▸ **What is needed**
All of the records below need to be written out exactly, but without the pictures.

####################

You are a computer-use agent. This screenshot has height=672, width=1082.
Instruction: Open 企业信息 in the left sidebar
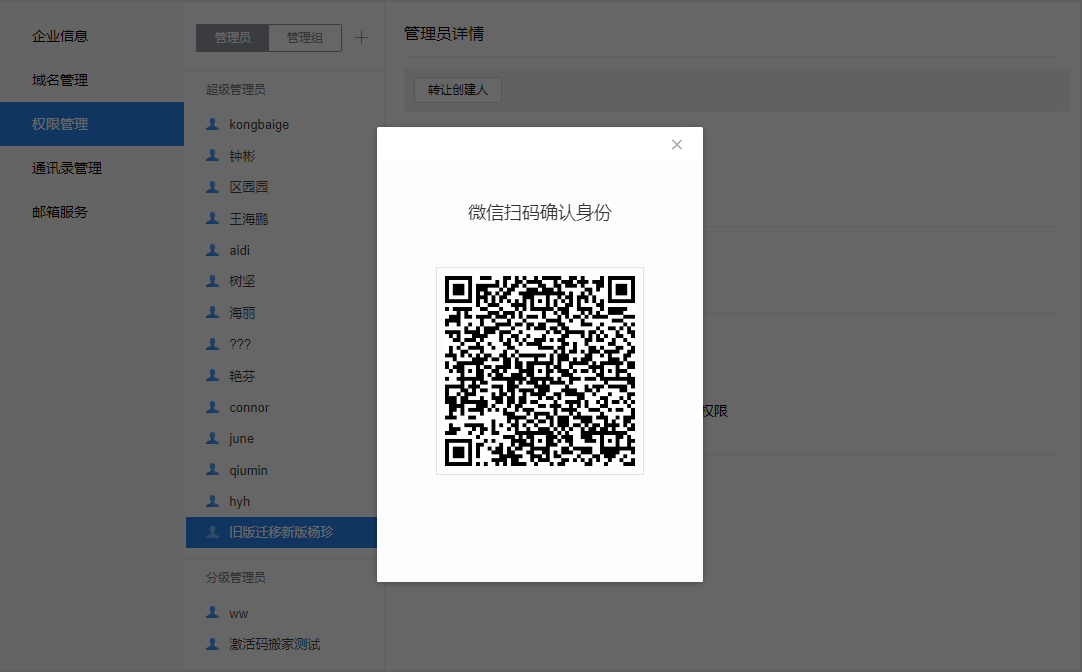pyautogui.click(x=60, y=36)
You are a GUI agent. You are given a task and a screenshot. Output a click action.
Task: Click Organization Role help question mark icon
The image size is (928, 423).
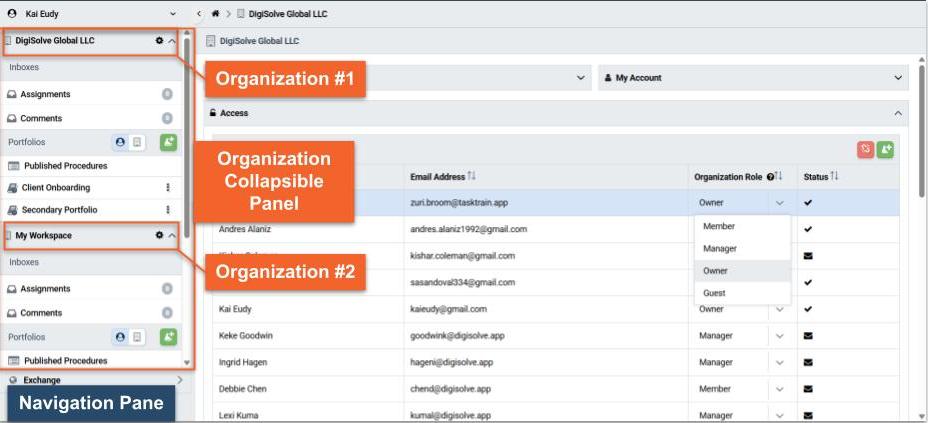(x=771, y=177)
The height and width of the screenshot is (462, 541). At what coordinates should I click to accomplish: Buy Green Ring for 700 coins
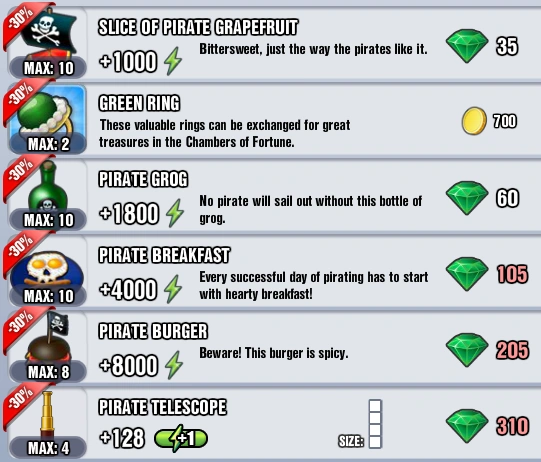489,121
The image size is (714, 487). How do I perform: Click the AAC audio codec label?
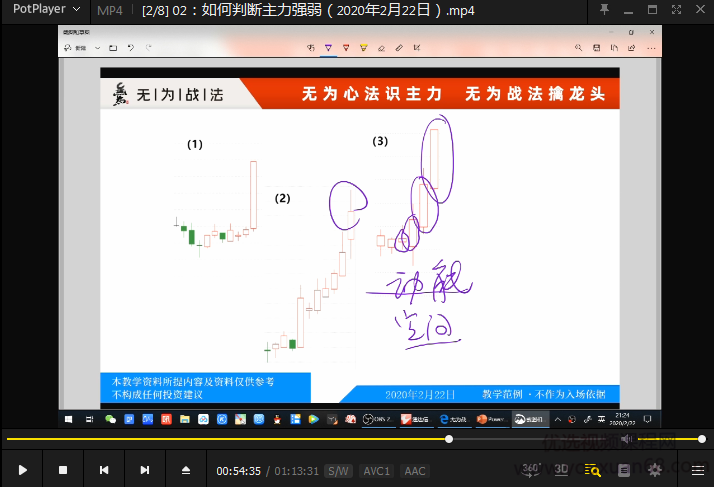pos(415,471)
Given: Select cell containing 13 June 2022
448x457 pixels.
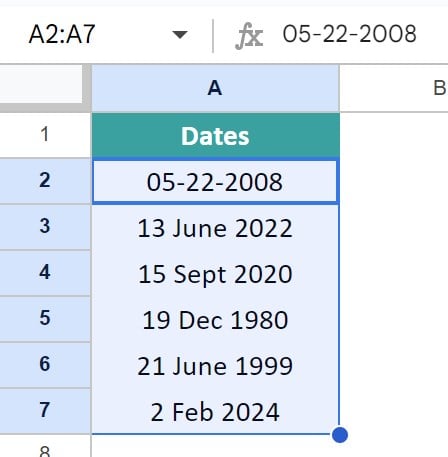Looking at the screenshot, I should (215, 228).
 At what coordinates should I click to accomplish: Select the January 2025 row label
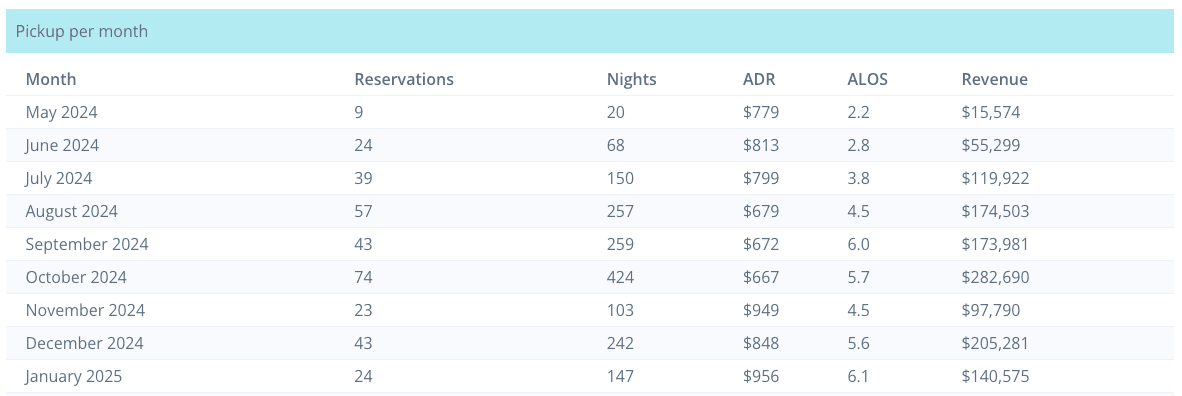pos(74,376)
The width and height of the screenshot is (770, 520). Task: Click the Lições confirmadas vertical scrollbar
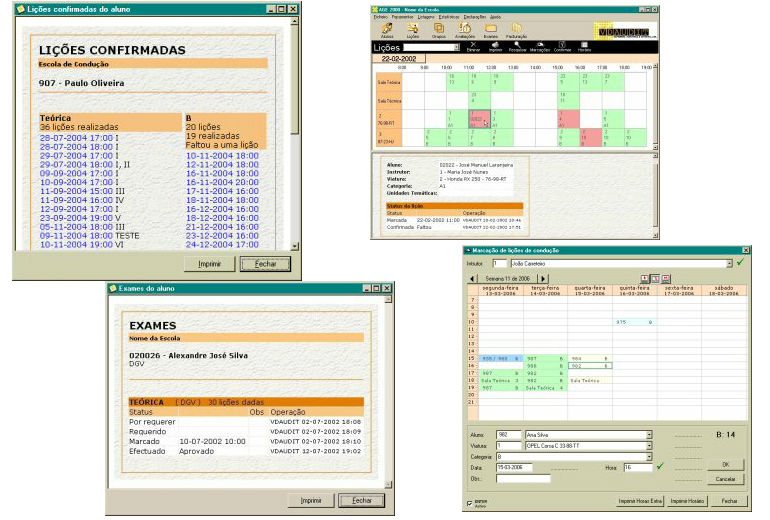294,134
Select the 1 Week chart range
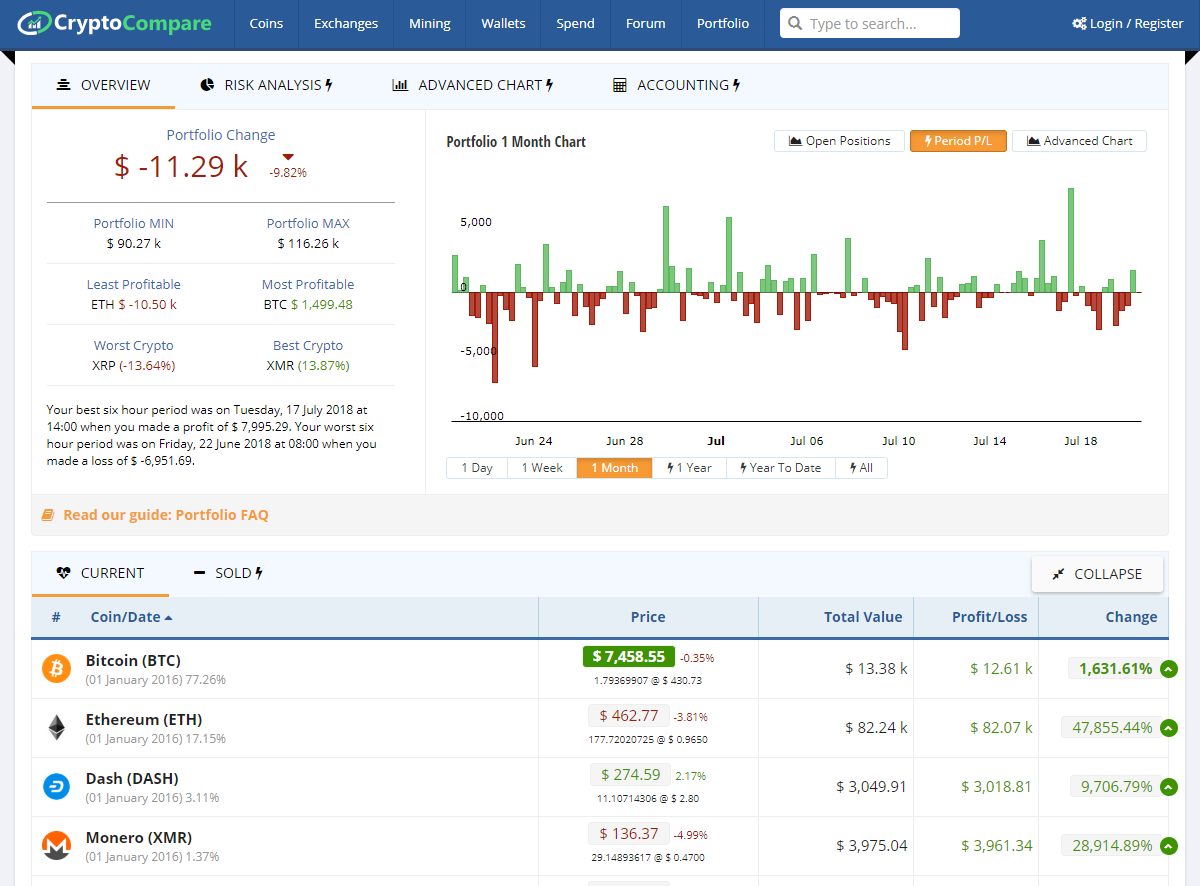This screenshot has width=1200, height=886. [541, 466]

####################

▸ **Solution below**
You are a computer-use agent. This screenshot has height=672, width=1082.
Instruction: Open 企业信息 in the left sidebar
pyautogui.click(x=60, y=36)
You are a GUI agent. You are given a task and a screenshot. Output a click action.
Task: Click Organization Role help question mark icon
The image size is (928, 423).
(x=771, y=177)
The height and width of the screenshot is (462, 541). At what coordinates should I click to accomplish: Buy Green Ring for 700 coins
489,121
The image size is (714, 487). How do I perform: Click the AAC audio codec label?
pos(415,471)
Given: Select cell containing 13 June 2022
448x457 pixels.
Looking at the screenshot, I should (215, 228).
 At what coordinates should I click to accomplish: Select the January 2025 row label
pos(74,376)
The width and height of the screenshot is (770, 520). Task: Click the Lições confirmadas vertical scrollbar
294,134
Select the 1 Week chart range
This screenshot has width=1200, height=886. [541, 466]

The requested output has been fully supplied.